Mit NVIDIA NIMs auf SageMaker JumpStart produktionsreife Pipelines für Arzneimittelforschung und Robotik erforschen
Amazon SageMaker JumpStart ermöglicht jetzt die Bereitstellung von vier NVIDIA NIMS-Modellen, die speziell für Biowissenschaften und physische KI entwickelt wurden: ProteinMPNN, Nemotron-3.5B-Instruct, MSA Search NIM und Cosmos Reason. NVIDIA NIM™ bietet vorgefertigte, optimierte Inferenz-Microservices für die schnelle Bereitstellung der neuesten KI-Modelle in jeder NVIDIA-beschleunigten Infrastruktur. Diese Modelle bieten fortschrittliche Funktionen, die Proteindesign, Argumentation mit konfigurierbaren Ergebnissen und Verständnis der physikalischen Welt umfassen, sodass Kunden die biowissenschaftliche Forschung, die Wirkstoffforschung und eingebettete KI-Anwendungen in der AWS-Infrastruktur beschleunigen können.
ProteinMPNN ermöglicht eine schnelle und effiziente Optimierung der Proteinsequenz anhand von Strukturdaten. Dieses NIM generiert qualitativ hochwertige Sequenzen mit erhöhter Bindungsaffinität und Stabilität, die durch experimentelle Ergebnisse validiert wurden. ProteinMPNN wurde für Skalierbarkeit und Flexibilität entwickelt und lässt sich nahtlos in Protein-Engineering-Workflows integrieren und transformiert Anwendungen wie Enzymdesign und therapeutische Entwicklung.
MSA Search NIM unterstützt das GPU-beschleunigte Multiple Sequence Alignment (MSA) einer Anfrageaminosäuresequenz anhand einer Reihe von Proteinsequenzdatenbanken. Diese Datenbanken werden nach ähnlichen Sequenzen wie die Anfrage durchsucht, und dann wird die Sammlung der Sequenzen so ausgerichtet, dass ähnliche Regionen ermittelt werden, auch wenn die Proteine unterschiedliche Längen und Motive haben.
Nemotron-3.5B-Instruct bietet eine hohe Rechenleistung, native Unterstützung für das Aufrufen von Tools und eine erweiterte Kontextverarbeitung mit einem 256.000-Token-Kontextfenster. Das Modell verwendet eine effiziente hybride MoE-Architektur (Mixture-of-Experts), um bei Agenten- und Programmierworkloads einen höheren Durchsatz als seine Vorgänger zu erreichen und gleichzeitig die Argumentationstiefe eines größeren Modells beizubehalten. Es eignet sich unter anderem ideal für die Erstellung von Multi-Agent-Workflows, Produktivitätstools für Entwickler, Prozessautomatisierung sowie für wissenschaftliche und mathematische Argumentationsanalysen.

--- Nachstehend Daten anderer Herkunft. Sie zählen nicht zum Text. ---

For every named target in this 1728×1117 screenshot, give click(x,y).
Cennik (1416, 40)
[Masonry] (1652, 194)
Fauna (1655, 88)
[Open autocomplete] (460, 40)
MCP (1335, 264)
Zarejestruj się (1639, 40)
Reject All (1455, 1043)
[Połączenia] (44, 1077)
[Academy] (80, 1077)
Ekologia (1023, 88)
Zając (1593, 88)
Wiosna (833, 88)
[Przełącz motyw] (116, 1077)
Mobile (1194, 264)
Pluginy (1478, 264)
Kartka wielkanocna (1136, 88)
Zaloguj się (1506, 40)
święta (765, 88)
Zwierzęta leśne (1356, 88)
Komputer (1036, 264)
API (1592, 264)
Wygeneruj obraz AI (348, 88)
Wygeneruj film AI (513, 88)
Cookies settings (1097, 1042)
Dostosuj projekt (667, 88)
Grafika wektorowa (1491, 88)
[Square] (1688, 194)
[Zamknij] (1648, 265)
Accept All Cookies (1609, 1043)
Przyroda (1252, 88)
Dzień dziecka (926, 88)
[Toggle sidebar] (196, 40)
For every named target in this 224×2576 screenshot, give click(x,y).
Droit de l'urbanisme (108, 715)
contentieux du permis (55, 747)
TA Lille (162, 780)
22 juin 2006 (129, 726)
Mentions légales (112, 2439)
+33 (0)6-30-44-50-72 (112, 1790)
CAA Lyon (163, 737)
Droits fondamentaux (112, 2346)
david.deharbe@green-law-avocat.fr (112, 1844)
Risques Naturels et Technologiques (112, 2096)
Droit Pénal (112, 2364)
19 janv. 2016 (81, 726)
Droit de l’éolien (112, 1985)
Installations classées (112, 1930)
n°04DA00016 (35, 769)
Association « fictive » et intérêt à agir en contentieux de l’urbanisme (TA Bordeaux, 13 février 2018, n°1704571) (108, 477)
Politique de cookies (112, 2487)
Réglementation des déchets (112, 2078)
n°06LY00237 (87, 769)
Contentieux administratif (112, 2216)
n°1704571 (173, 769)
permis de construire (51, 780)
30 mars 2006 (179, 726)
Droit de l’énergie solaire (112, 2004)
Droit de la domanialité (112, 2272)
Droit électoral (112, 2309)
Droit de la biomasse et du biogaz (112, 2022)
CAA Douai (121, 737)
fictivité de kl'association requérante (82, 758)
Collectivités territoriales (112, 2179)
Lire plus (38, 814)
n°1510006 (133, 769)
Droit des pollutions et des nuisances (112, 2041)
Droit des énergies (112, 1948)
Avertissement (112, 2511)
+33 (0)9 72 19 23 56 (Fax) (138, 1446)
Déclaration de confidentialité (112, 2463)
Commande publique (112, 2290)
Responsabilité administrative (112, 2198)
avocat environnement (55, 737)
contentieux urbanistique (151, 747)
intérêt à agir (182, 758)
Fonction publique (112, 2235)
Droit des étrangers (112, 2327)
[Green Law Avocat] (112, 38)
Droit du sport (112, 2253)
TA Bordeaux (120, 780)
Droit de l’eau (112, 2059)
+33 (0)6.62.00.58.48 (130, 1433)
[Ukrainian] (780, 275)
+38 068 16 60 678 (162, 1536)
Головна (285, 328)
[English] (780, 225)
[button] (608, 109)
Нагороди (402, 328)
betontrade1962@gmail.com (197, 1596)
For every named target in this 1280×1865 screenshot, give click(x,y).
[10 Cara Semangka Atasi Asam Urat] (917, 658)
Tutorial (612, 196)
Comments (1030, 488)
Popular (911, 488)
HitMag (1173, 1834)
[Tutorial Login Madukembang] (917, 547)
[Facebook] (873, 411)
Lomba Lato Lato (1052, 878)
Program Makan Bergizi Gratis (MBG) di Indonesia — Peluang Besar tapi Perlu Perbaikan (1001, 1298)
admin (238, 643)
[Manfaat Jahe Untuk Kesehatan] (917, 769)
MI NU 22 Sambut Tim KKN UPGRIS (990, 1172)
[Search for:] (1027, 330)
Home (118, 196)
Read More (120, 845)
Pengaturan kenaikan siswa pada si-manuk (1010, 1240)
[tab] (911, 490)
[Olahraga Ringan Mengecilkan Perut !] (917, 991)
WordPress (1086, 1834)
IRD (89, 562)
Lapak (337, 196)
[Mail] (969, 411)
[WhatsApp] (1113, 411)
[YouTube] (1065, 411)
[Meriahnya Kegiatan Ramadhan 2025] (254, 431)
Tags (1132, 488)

Cosmos Reason ist ein offenes, anpassbares Reasoning Vision Language Model (VLM) für physische KI und Robotik. Es ermöglicht Robotern und Vision-KI-Agents, wie Menschen zu argumentieren und Vorkenntnisse, physikalisches Verständnis und gesunden Menschenverstand zu nutzen, um die reale Welt zu verstehen und in ihr zu handeln. Dieses Modell versteht Raum, Zeit und grundlegende Physik und kann als Planungsmodell dienen, um zu überlegen, welche Schritte ein Agent als Nächstes unternehmen könnte.
Mit SageMaker JumpStart können Kunden jedes dieser Modelle mit nur wenigen Klicks für ihre spezifischen KI-Anwendungsfälle bereitstellen.
Um mit diesen Modellen zu beginnen, navigieren Sie in der SageMaker-Konsole zum SageMaker JumpStart-Modellkatalog oder nutzen Sie das SageMaker-Python-SDK, um die Modelle in Ihrem AWS-Konto bereitzustellen. Weitere Informationen zur Bereitstellung und Verwendung von Foundation-Modellen in SageMaker JumpStart finden Sie in der Dokumentation zu Amazon SageMaker JumpStart.